Harvard’s Big Moves of the Month: June

Joe McNamara

07 Jul 2022

This month, we look at what hit the headlines in June, developments in the marketing and PR industry, pick our favourite creative campaign, and ask one of our wonderful team members for her best piece of career advice.

Tech news: London Tech Week

London Tech Week (LTW) returned to its established slot in the annual calendar after a couple of strange years thanks to Covid. The first fully in-person LTW since 2019, Chancellor Rishi Sunak opened the event by celebrating the UK’s global contribution to technology innovation – noting that the country has created more tech unicorns than any other country apart from the USA and China. Sunak also committed to a 50% increase in government investment in the sector over the next few years. Meanwhile Secretary of State for the Department of Business, Energy and Industrial Strategy, Kwasi Kwarteng, attended Quantum Summit 2022 – using the platform to announce the formation of a national quantum strategy which will be announced this year. Investment and intrigue in quantum is gathering pace – with the MOD acquiring the first government-owned quantum computer last month.

Industry news: Media trainers of the world unite

News watchers across the UK have been mesmerised by RMT Secretary General Mick Lynch who came under fire from several high profile broadcasters for his leadership of a series of widespread rail strikes. Even many who are naturally opposed to the industrial action were impressed by Lynch’s ability to explain his position in a calm, direct, and at times humorous manner. It’s fair to say there is a new case study in town for PR consultants and media trainers who want to impart the value of answering questions directly and bridging to the key points you want to land; being totally across your brief and prepared to talk at any level of detail; and diffusing difficult exchanges by remaining calm, even using humour. If you missed Lynch’s greatest hits – you can always rely on YouTube users to put together a compilation!

Frontpage news: Roe v Wade and human rights ‘reform’

Given the UK’s strong cultural links to the USA, many were horrified by the judgment of the US Supreme Court which overturned the landmark decision of the Roe v Wade case in 1973, which determined that the Constitution of the United States generally protects a woman’s right to choose to have an abortion. The controversial decision is a blow for women all over the world, prompting businesses and pro-choice state leaders to strongly condemn the judgment and offer additional family planning support measures. From a technology perspective, there is set to be further debate around how user data is stored and shared with third parties – with fears that this could be used against women seeking an abortion. However, tech is already being used by organisations attempting to empower women such as The National Abortion Federation, which has published an online map to help users find abortion care.
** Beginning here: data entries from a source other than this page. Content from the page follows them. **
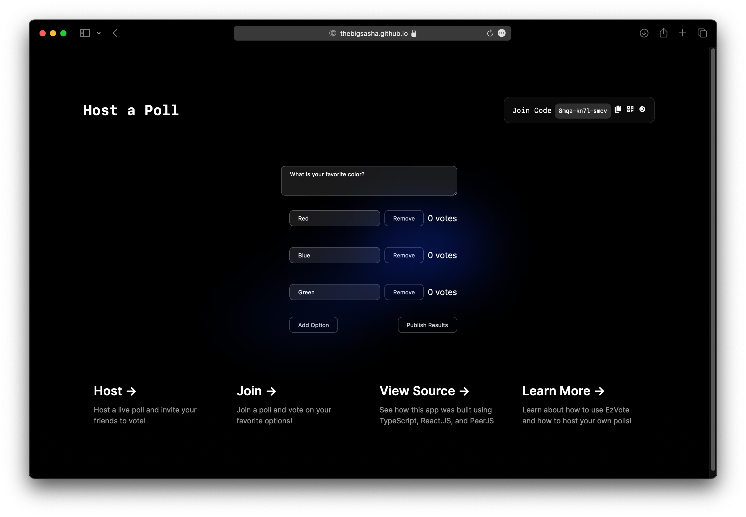Click the Blue option text field
Image resolution: width=746 pixels, height=517 pixels.
tap(335, 255)
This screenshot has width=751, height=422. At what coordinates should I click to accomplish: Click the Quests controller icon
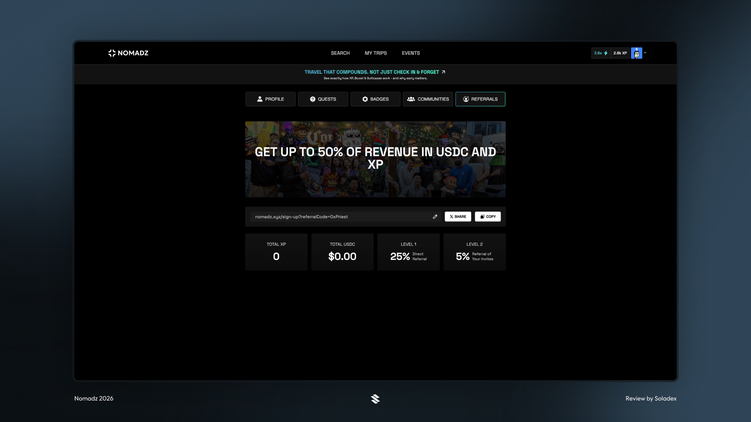coord(312,99)
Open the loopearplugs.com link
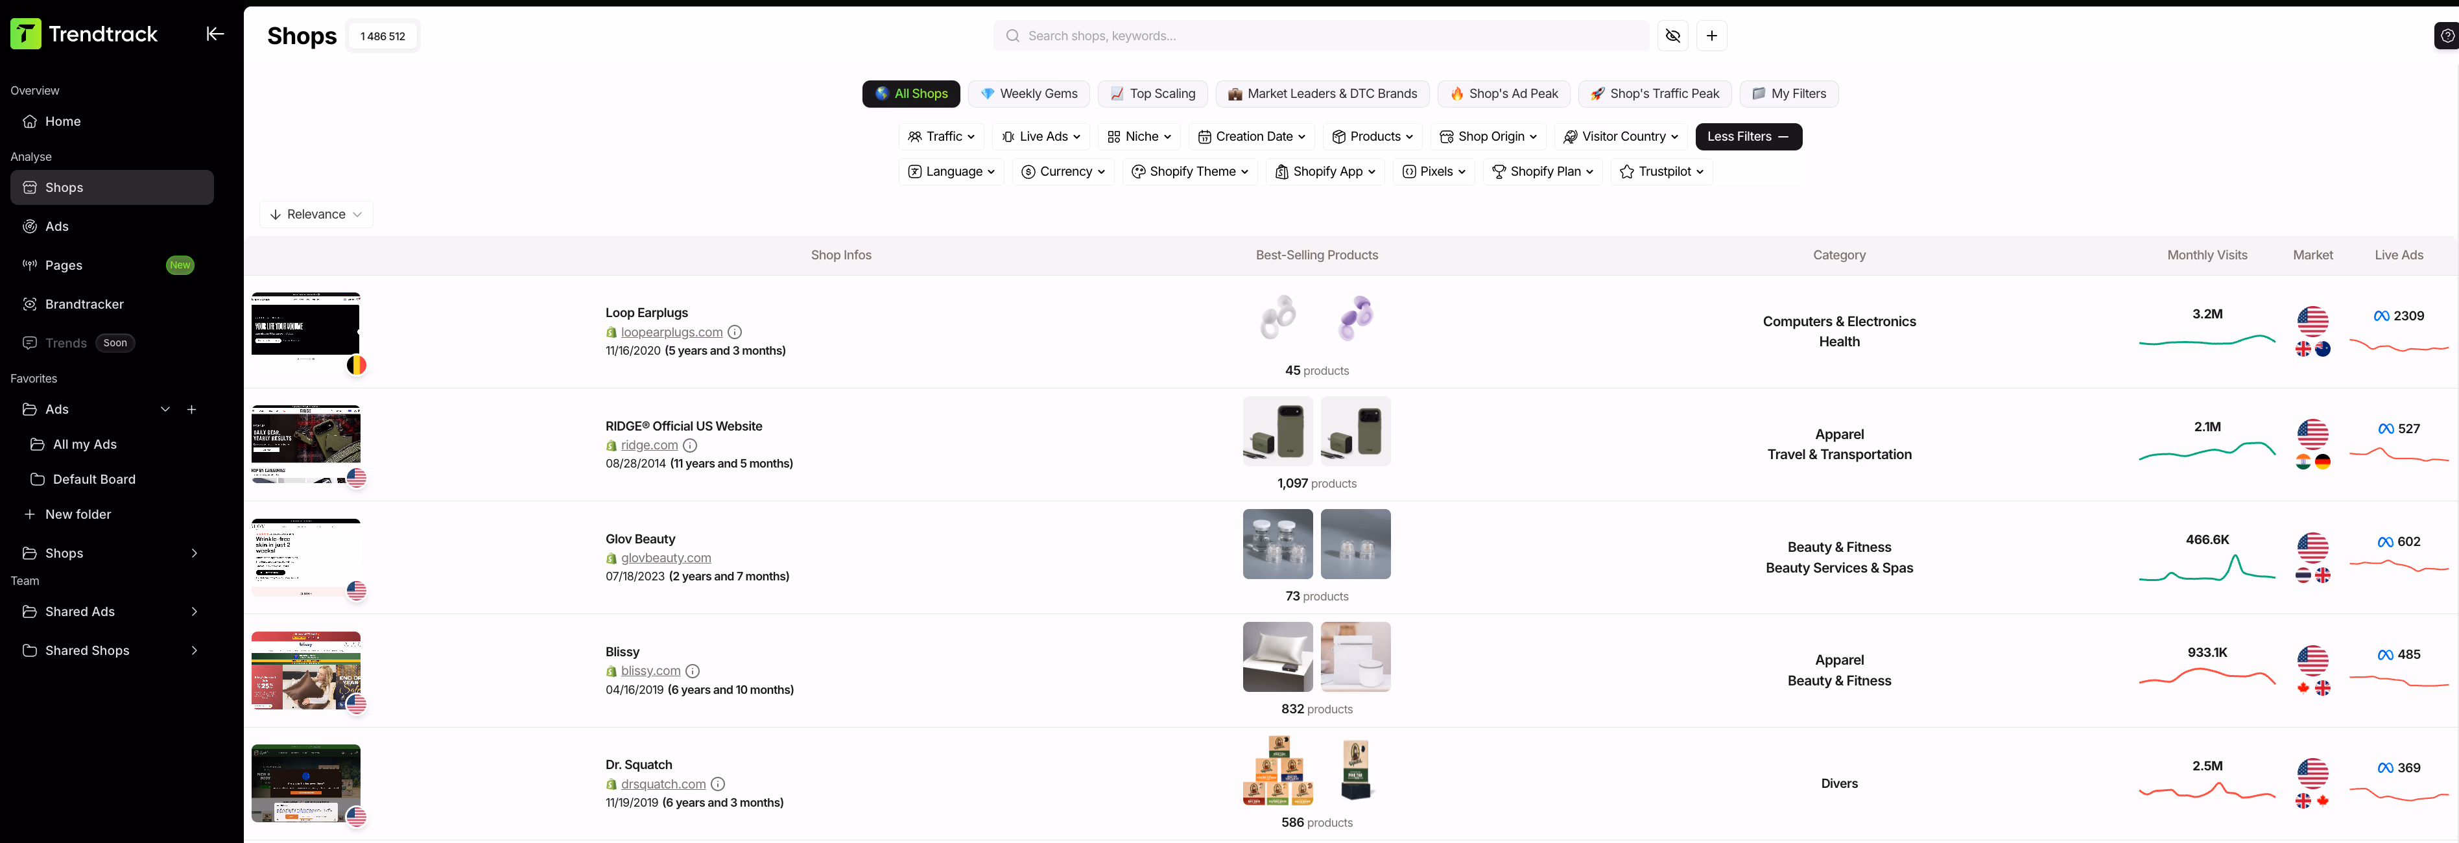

Creative moves: Ogle, turn off SafeSearch

Sexual wellbeing brand Lovehoney has launched a billboard campaign to help consenting adults turn off Google SafeSearch to find its sex-positive content and products. Ogle sees the recongisable primary colours of the Google search engine alongside the copy: “Turn off SafeSearch to lay eyes on the full range.” The campaign comes after Lovehoney noted that changes to SafeSearch in 2021 meant an estimated 700,000 customers were preventing from finding the brand in the space of just two months. As well as targeting consumers the campaign looked to grab the attention of Big Tech to ask them to stop treating sexuality as something that is sinful, while allowing harmful content to slip through the next.

Making your move with… Elena Magla

I’m a Senior Marketing Executive at Harvard – the number one brand champion, on a mission to externalise and shout about the incredible work we’re doing while having loads of fun and feeling like we’re part of a big family. I had recently completely a bachelor and master’s in Psychology when marketing found me. An opportunity turned up to work in a creative agency and I never looked back. Marketing felt like the perfect outlet to express my creativity, to explore and experiment, and it continues to give me this freedom to this day. No marketer should be afraid to experiment, it’s a constant trial and error process and it’s individual for each brand, so be adventurous and open to change, have fun and allow yourself to think beyond those metrics.